ESTRATTO DELLA PAGINA:

Poco prima di lasciare la Russia, Kandinskij, nel 1920, dipinse Sul Bianco I, opera che anticipa alcune tendenze che saranno proprie del periodo successivo, indagato nelle ultime due sale della rassegna rodigina: la tendenza alla geometrizzazione (compare anche una scacchiera), l’utilizzo di tonalità fredde, di partiture chiare, l’uso esteso del bianco (il bianco, scriveva Kandinskij ne Lo spirituale nell’arte, “è come un simbolo di un mondo in cui tutti i colori, come proprietà e sostanze materiali, sono scomparsi. Questo mondo è così lontano sopra di noi che non possiamo percepirne alcun suono. Di là viene un grande silenzio che, rappresentato materialmente, ci si presenta come un freddo muro insormontabile, indistruttibile, che si prolunga all’infinito [...]. È un silenzio che non è morto, bensì ricco di possibilità”). L’importanza accordata alle forme pure (il cerchio, la linea, il punto), tra le quali è possibile intravedere l’ombra di Malevič, è evidente nei dipinti eseguiti dopo il ritorno in Germania: Kandinskij vi si trasferì nel 1922 per insegnare al Bauhaus, a Weimar. Esemplificative di questa fase sono opere come Rosso in una forma appuntita, una delle rare opere dell’artista conservate in collezioni italiane (l’acquerello in questione è custodito al Mart di Rovereto), o ancora Alleanza interna dell’Albertina di Vienna che insiste sulla rigida distinzione tra gli opposti, per arrivare alle forme sinuose e giocose del Nodo rosso della Fondation Maeght. È forse il periodo meno noto di Kandinskij, quello che segna la svolta verso l’astrazione geometrica, rifiutata negli anni di Monaco di Baviera, argomenta Nigro Covre, perché avrebbe altrimenti “limitato l’infinita libertà delle forme e delle combinazioni numeriche”: l’interesse per lo spirituale, alieno alla poetica di Malevič, non s’allontana però dalla pittura di Kandinskij, e l’astrazione geometrica, scrive Nigro Covre, è nient’altro che “uno sviluppo dell’astrazione lirica”, dove la disposizione delle forme, i loro avvicinamenti e i loro scontri, gli accordi e i disaccordi coi colori, le tensioni tra gli elementi che organizzano la composizione sono le modalità più evidenti con le quali Kandinskij continua a esprimere la sua “necessità interiore”.
Chiude la mostra una sala che presenta al pubblico una selezione di tavole dall’album Klänge (“Suoni”) pubblicato nel 1913, tappa ineludibile nel percorso dell’artista: un insieme d’incisioni che Kandinskij aveva pubblicato con l’intento di ripercorrere le origini del suo viaggio verso l’astrattismo, verso lo “spirituale nell’arte”, una sorta di sintesi della sua arte sino a quel momento, dove l’artista, scrive Philippe Sers, “mette in forma artistica la dialettica tra ispirazioni e occasioni sul piano personale” e dove “rimugina sulle proprie intuizioni spirituali rispetto agli avvenimenti della sua vita sottoponendole al processo della composizione sintetica, esercizio di sapienza creatrice”. Un congedo per tornare al problema principale della mostra: le origini delle idee che mossero la mano e la mente di Kandinskij.

DA FARE: Estrai per favore dall'estratto su Kandinskij il passo che va dalle parole "Chiude la mostra" fino alle parole "mente di Kandinskij." incluse, senza cambiare nulla. I record non sono necessari.

RACCOLTA DI RECORD:
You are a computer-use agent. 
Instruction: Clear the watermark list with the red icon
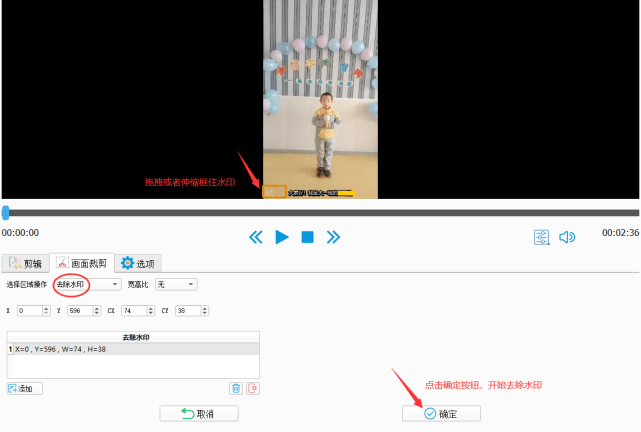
==
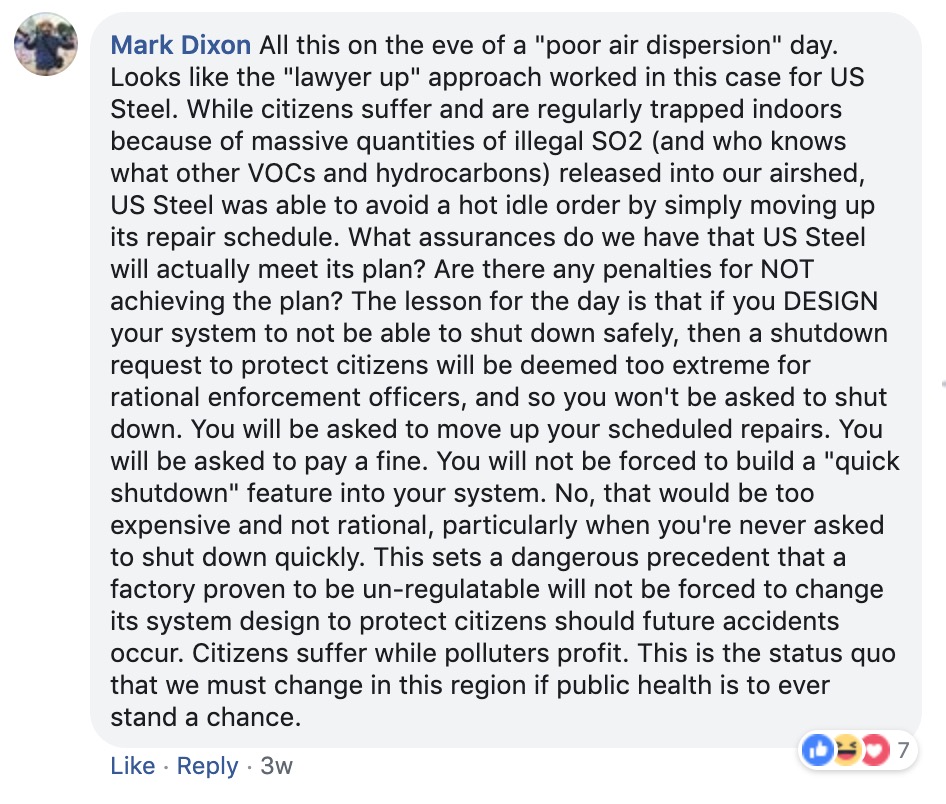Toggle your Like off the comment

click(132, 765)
--
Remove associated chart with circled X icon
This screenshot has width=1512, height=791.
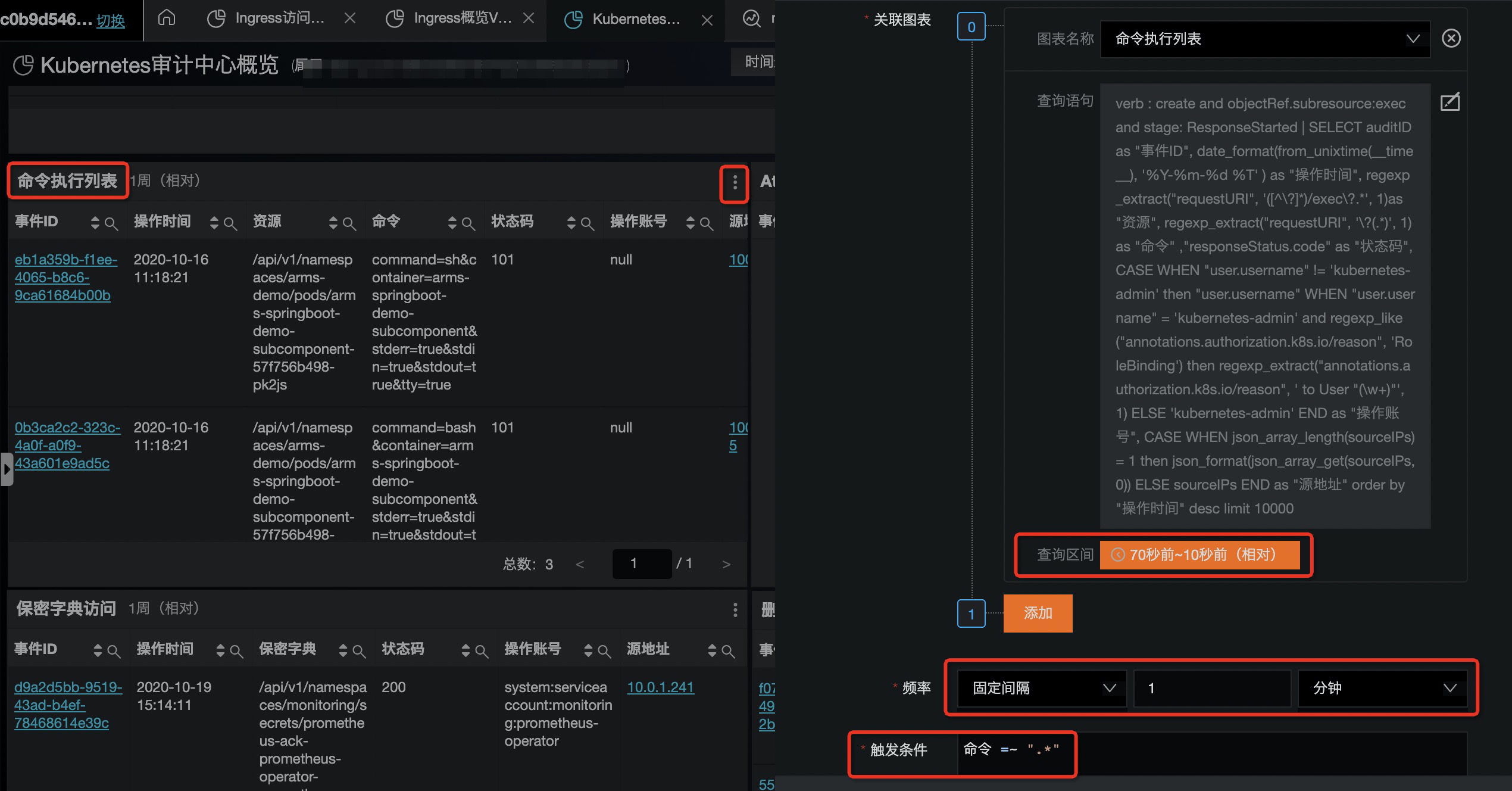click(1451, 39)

RISPOSTA COMPLETA:
Chiude la mostra una sala che presenta al pubblico una selezione di tavole dall’album Klänge (“Suoni”) pubblicato nel 1913, tappa ineludibile nel percorso dell’artista: un insieme d’incisioni che Kandinskij aveva pubblicato con l’intento di ripercorrere le origini del suo viaggio verso l’astrattismo, verso lo “spirituale nell’arte”, una sorta di sintesi della sua arte sino a quel momento, dove l’artista, scrive Philippe Sers, “mette in forma artistica la dialettica tra ispirazioni e occasioni sul piano personale” e dove “rimugina sulle proprie intuizioni spirituali rispetto agli avvenimenti della sua vita sottoponendole al processo della composizione sintetica, esercizio di sapienza creatrice”. Un congedo per tornare al problema principale della mostra: le origini delle idee che mossero la mano e la mente di Kandinskij.